Microsoft has launched a preview of Florence, a computer vision model that was first introduced two years ago. Florence is capable of understanding both images and language, making it a “unified” and “multimodal” system. The model is trained on billions of image-text pairs, making it incredibly versatile, with capabilities ranging from automatic captioning, background removal, and video summarization to image retrieval. Florence is being used across Microsoft’s own platforms, products, and services, with LinkedIn, Microsoft Teams, PowerPoint, Outlook, and Word all leveraging the model’s image captioning abilities.
Reddit is also using Florence to generate captions for images on its platform, creating “alt text” so that users with vision challenges can better follow along in threads. Florence’s ability to generate up to 10,000 tags per image will give Reddit much more control over how many objects in a picture they can identify, and help generate much better captions. Florence is expected to be used by customers for a range of applications in the future, such as detecting defects in manufacturing and enabling self-checkout in retail stores.

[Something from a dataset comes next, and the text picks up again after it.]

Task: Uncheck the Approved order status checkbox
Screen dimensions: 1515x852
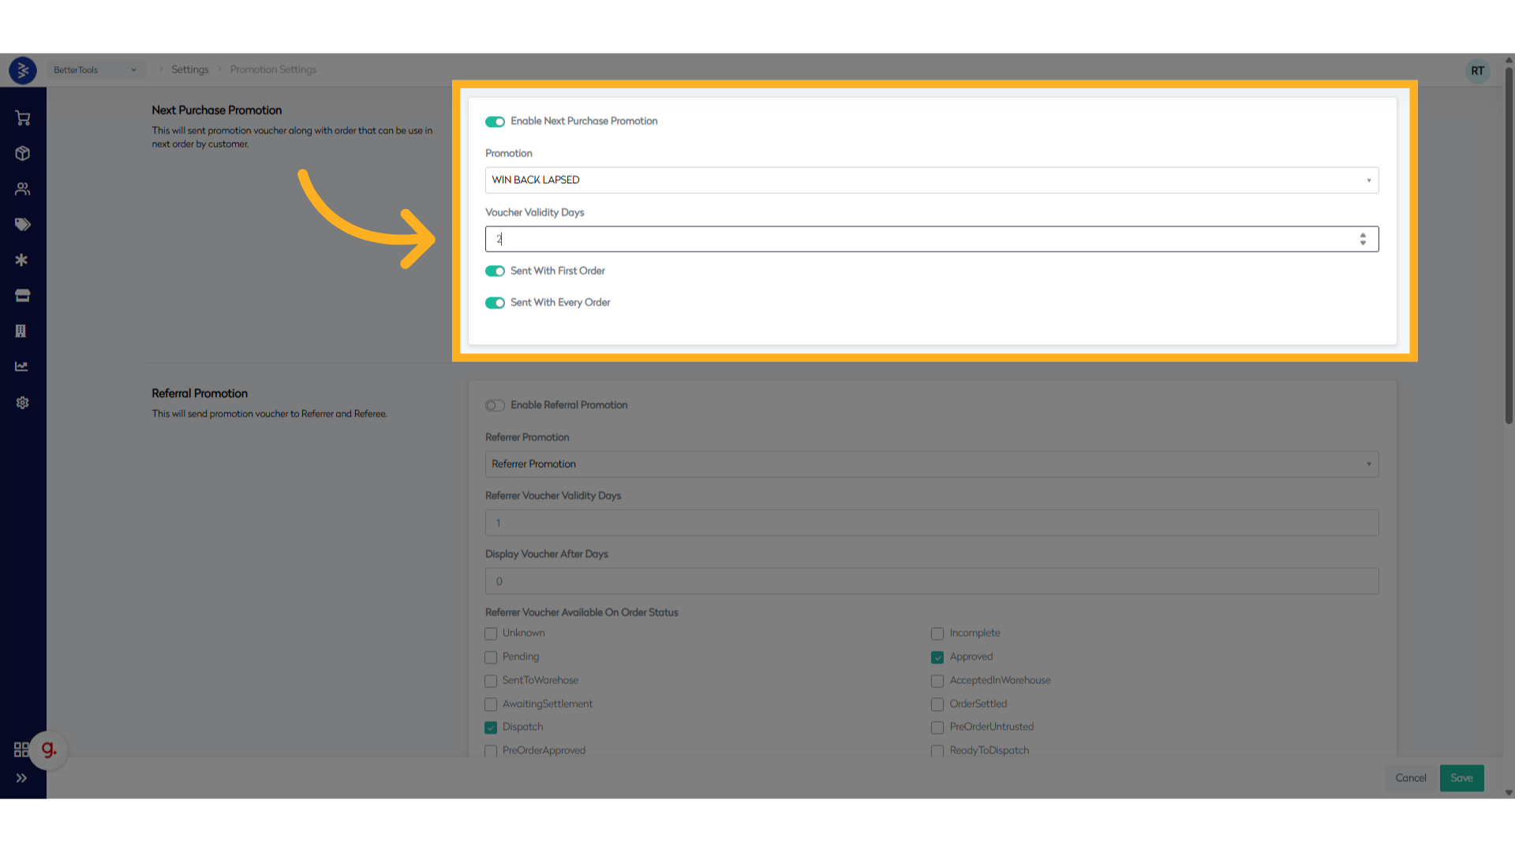Action: 937,657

Multimodal models are increasingly seen as the best path forward for more capable AI systems. These models are capable of understanding multiple modalities, such as language and images, or videos and audio. Multimodal models tend to perform better than unimodal models, thanks to the contextual information from the additional modalities. They are also more efficient from a computational standpoint, leading to speedups in processing and cost reductions on the backend. Microsoft’s Florence is a complete re-thinking of vision models, and once there is easy and high-quality translation between images and text, a world of possibilities opens up.